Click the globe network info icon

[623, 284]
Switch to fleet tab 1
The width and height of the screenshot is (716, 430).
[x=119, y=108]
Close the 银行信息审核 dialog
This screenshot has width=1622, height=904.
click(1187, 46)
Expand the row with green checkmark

+ + + + + + +

[Required action]: The full listing above is to be copied exactly, line for line.

[Your solution]:
Click the globe network info icon

[623, 284]
Switch to fleet tab 1
The width and height of the screenshot is (716, 430).
[x=119, y=108]
Close the 银行信息审核 dialog
This screenshot has width=1622, height=904.
click(1187, 46)
Expand the row with green checkmark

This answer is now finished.